My Monstera is a sentimental plant for me having nothing to do with the wallpaper of my youth. My plant is a piece that my grandmother, Dorothy Young, brought back to Colorado after a trip to Hawaii in the 1960’s. Those where the days when plants flowed into and out of Hawaii with abandon, and this plant, native to the tropical rainforests of southern Mexico and Panama had already started to run amuck on the islands. It was lush, tropical and sculptural, so of course my grandmother brought a piece home.
At some point my mother, Janice Albertson, took a piece of this plant to Stevens Point, Wisconsin. For years she had it growing at the top level of her A-frame cottage. The plant grew vines along the railings of the loft, and the huge leaves turned toward the south-facing windows. Arial roots hung down into the living room below. This large Monstera, which my mother called a split-leaf philodendron, was the plant that gave my mother’s cottage the feel of a jungle.
When my mom moved into an assisted living apartment she took many of her plants with her, and the Monstera was chief among them. I visited her three or four times a year and one of my jobs during those visits was to create even larger supports for this plant as it grew. Mom frequently left her apartment door open, and people would wander into her room thinking it was the facility’s greenhouse. Frankly, it was.
Now I have a piece of that plant. My mom’s been gone for almost two years now, but every time my Monstera grows new foliage, I hear my mother. “Oh, look! It has a new leaf.” #MonsteraMonday will always be #MomsMosteraMonday to me.
Name: Monstera deliciosa aka split leaf philodendron, even though this plant is not in the genus Philodendron at all. True Philodendron don’t have the holes in the leaves that Monstera develop as they grow mature. These holes allow winds to pass through the large leaves, and are probably one reason that this vining plant lives through hurricanes so well. In fact, in addition to being called “Swiss cheese plant,” Monstera is also referred to as “hurricane plant” in some areas.
The species name, deliciosa, refers to the fruit which is said to taste like fruit salad.

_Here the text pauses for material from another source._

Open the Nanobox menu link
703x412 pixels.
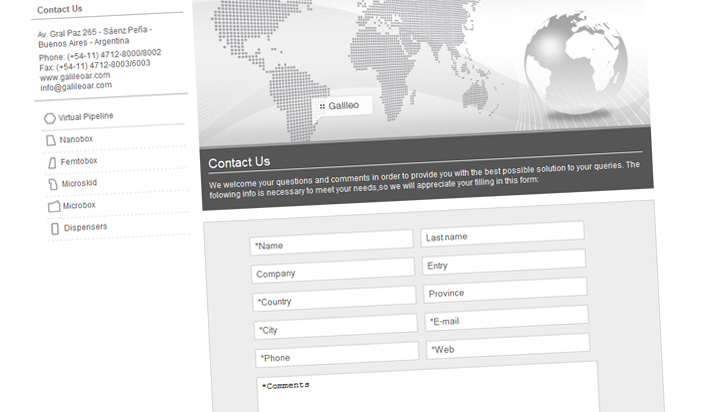coord(77,139)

The genus name refers to the overall size of the plant.
Type of Plant: A tropical plant that scrambles up trees in the rain forest, but has become a popular, large houseplant and resident of tropical conservatories throughout the world.
Why I love this plant: The leaf shape is so unusual that it’s no wonder it’s caught the attention of artists and designers for decades. And, of course, I love it because it reminds me other my mother and grandmother.

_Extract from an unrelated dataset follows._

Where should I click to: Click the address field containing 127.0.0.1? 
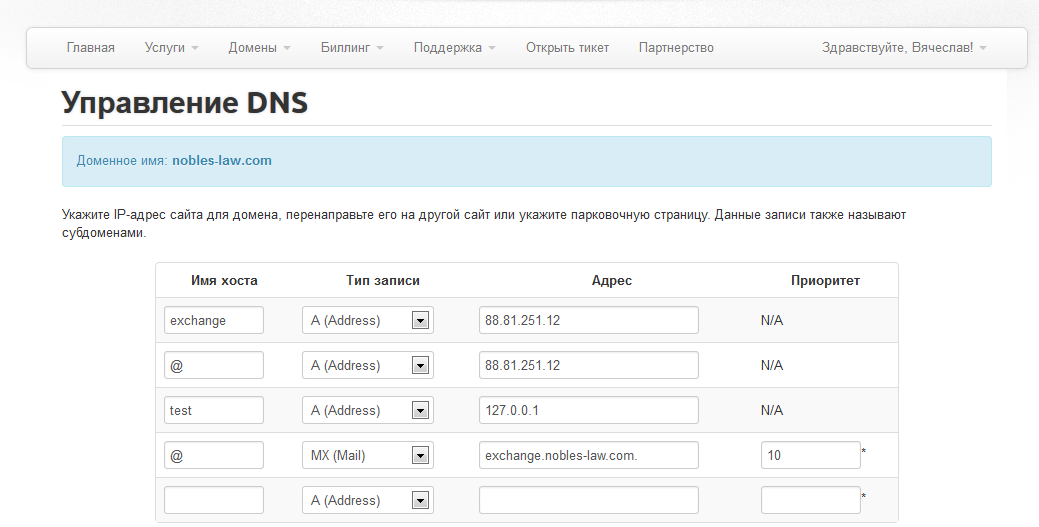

A Word to the Wise: This plant seldom flowers in home conditions, so don’t grow one thinking that you will get fruit. Also, don’t allow it to take over your home. Unless you have a loft with a railing, like my mother did, you’ll want to periodically cut it down and keep it supported or contained. Don’t hesitate to trim off the aerial roots that can develop…it doesn’t hurt the plant to trim them. If you prune your plant back the cuttings are easily started by sticking them directly into new, damp potting soil.
If you can move your plant it can go out in the shade over the summer but don’t put it in direct sun. Water an indoor plant about once a week and fertilize a couple of times per year.